Bodnant Garden was given to the National Trust in 1949 by Lord Aberconwy, whose family had developed it from 1875 onward using plants collected from around the world — the rhododendron and azalea collections in the Dell gorge represent over a century of plant hunting, with species from the Himalayas, China, and North America growing alongside native British woodland in a microclimate sheltered enough to allow plants that would not survive elsewhere in Wales. The Dell itself — a narrow gorge cut by a stream, 20 metres below the level of the upper terraces — is the garden's most distinctive feature: a world of tree ferns, giant rhubarbs, massive conifers, and spring-flowering shrubs that operates in a different register from the formal order of the terraces above.

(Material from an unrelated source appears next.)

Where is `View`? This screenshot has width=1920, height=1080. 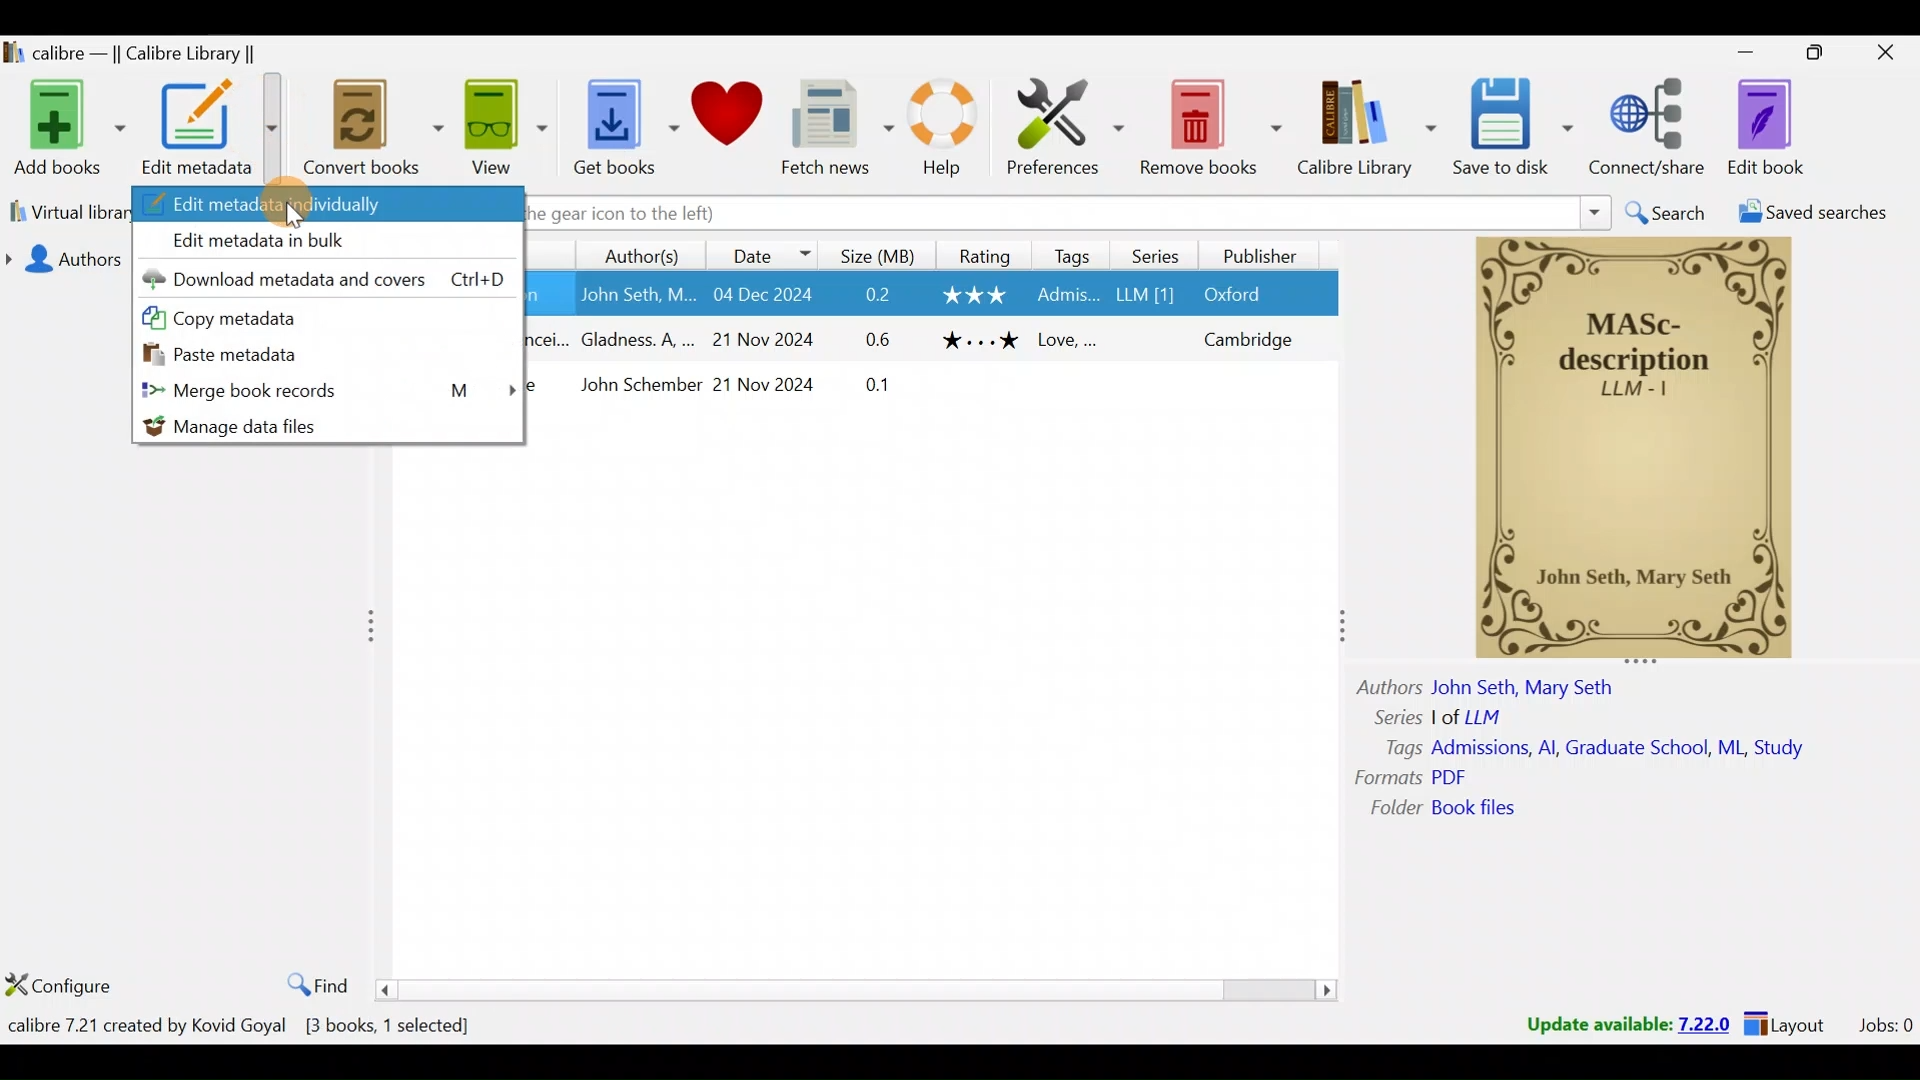 View is located at coordinates (506, 128).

The laburnum arch is the garden's most famous single feature and the reason most first-time visitors arrive in May or June. The 55-metre tunnel of Laburnum × watereri "Vossii" was planted in 1880 and has been trained over its metal framework for over 140 years — the flower cascades hang 60cm below the arch in peak bloom, creating a golden tunnel that is genuinely one of the most photographed plant features in Britain. The timing is precise: too early in May and the buds are not fully open; too late in June and the flowers are browning at the edges. The National Trust posts regular bloom updates on the garden's social media in the weeks before peak — worth monitoring if you are planning specifically to see the arch.

The upper terraces — the formal walled gardens, rose beds, lily pond, and croquet lawn above the Dell — are typically the first part of the garden visited and offer a different pleasure: ordered, geometric, and in summer scented by the rose beds that line the terrace walls. The view from the upper terrace across the Conwy Valley to the surrounding hills is among the finest garden views in North Wales. The Pin Mill — a 17th-century building relocated from Gloucestershire by Lord Aberconwy in 1938 and reconstructed at the valley bottom — provides an eccentric terminus for the Dell walk and a useful focal point for those who find the plant collections rather than the buildings the main attraction.